- WHAT TO DO
Please copy everything below from the line containing "The height and" down to the line containing "coord(74,278)". Leave the pictures out of your copy.

- RECORD EXCERPTS

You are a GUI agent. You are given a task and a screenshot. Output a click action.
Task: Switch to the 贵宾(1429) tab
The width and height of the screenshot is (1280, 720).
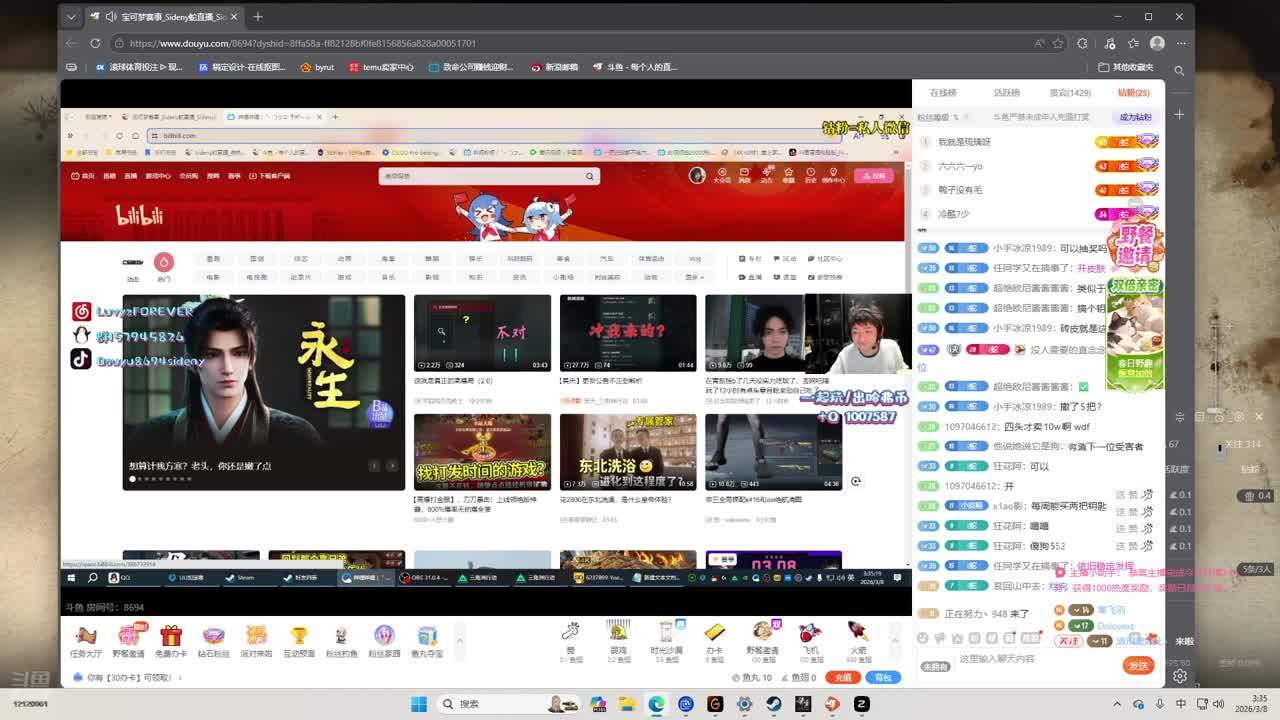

==

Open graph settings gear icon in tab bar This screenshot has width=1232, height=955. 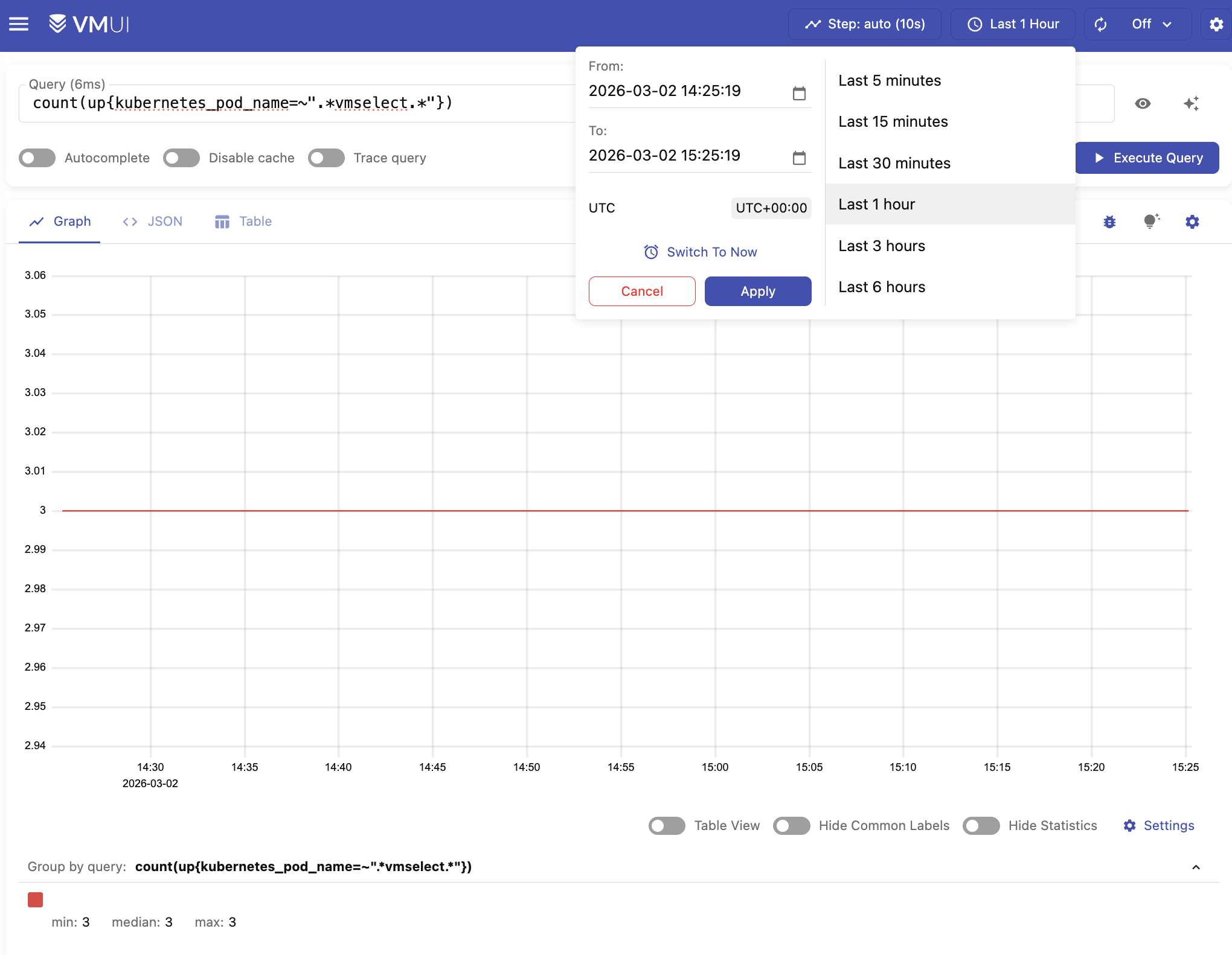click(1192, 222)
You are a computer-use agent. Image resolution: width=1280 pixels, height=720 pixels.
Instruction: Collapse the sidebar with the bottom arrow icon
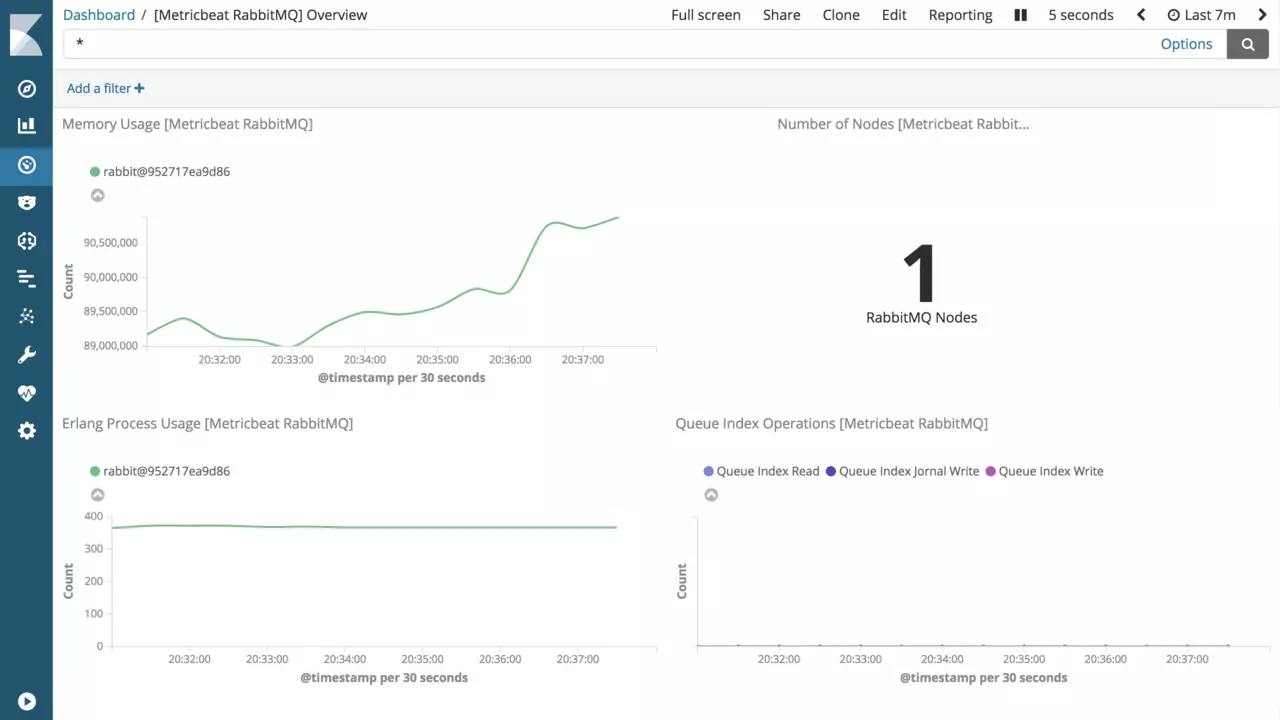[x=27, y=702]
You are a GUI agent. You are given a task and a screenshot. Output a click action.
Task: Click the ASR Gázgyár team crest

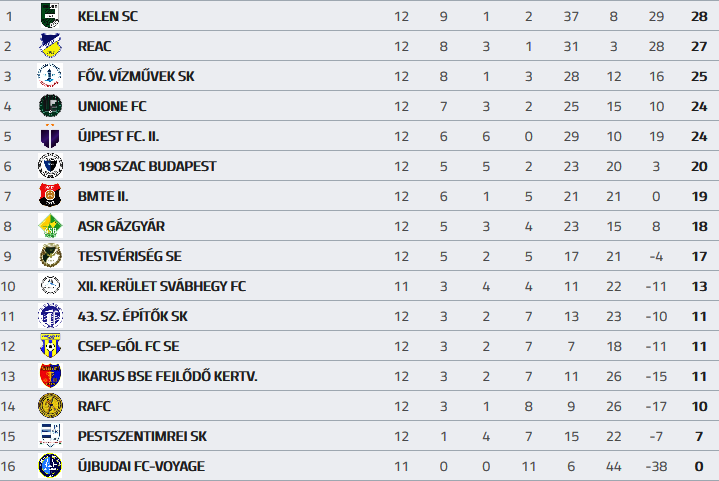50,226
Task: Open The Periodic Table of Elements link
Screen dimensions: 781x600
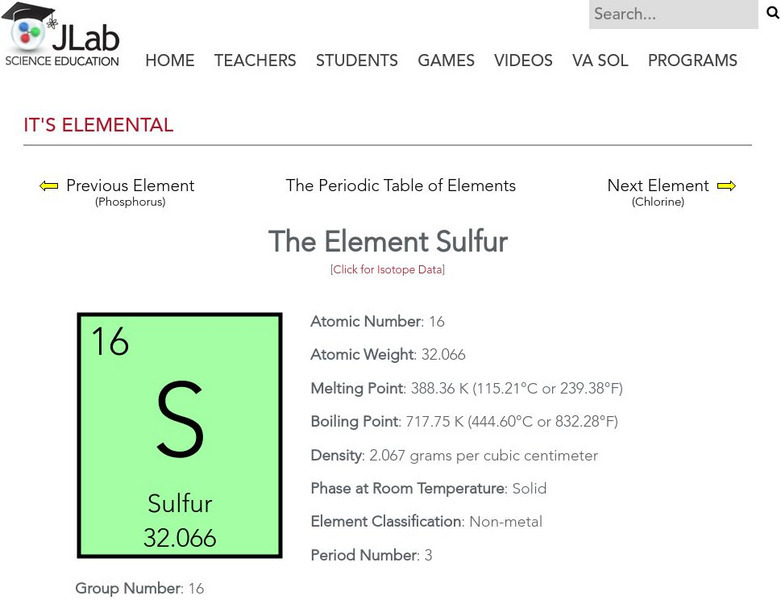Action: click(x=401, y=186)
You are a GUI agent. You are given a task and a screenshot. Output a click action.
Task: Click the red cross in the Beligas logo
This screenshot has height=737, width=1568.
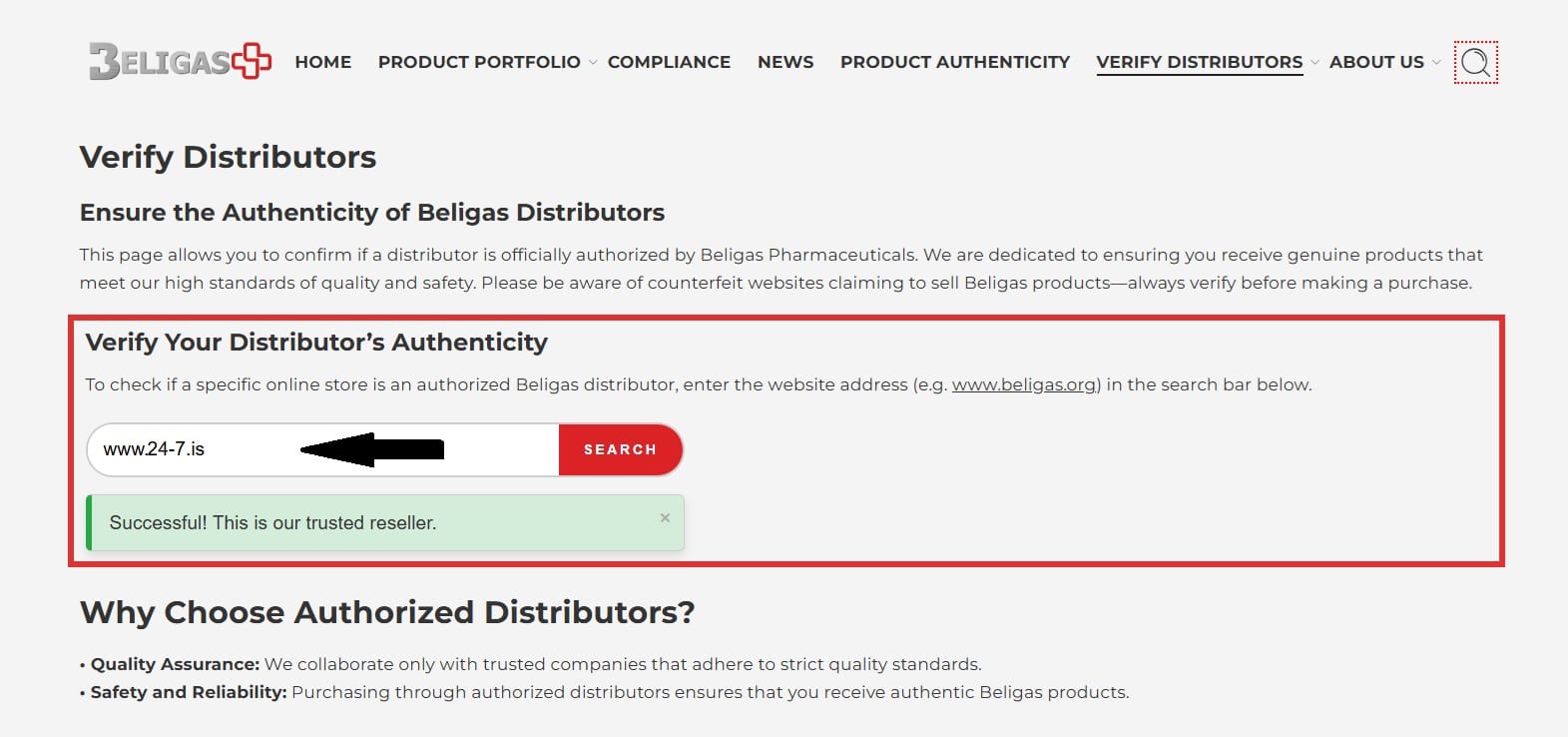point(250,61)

---

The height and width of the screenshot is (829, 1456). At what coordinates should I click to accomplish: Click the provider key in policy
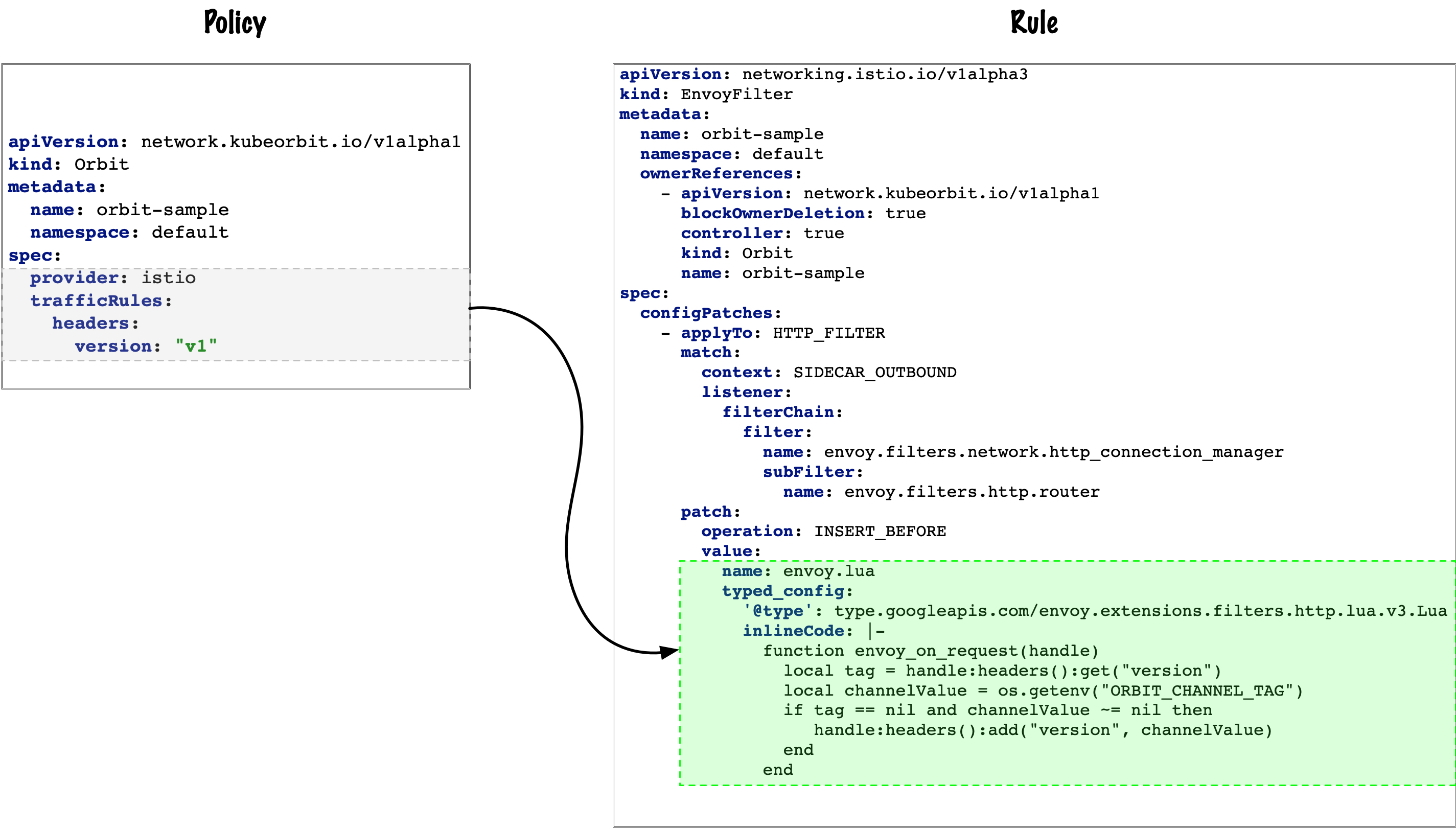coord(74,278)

- COMPLETED EXERCISE
The height and width of the screenshot is (829, 1456). At what coordinates should I click to accomplish: Click the provider key in policy
coord(74,278)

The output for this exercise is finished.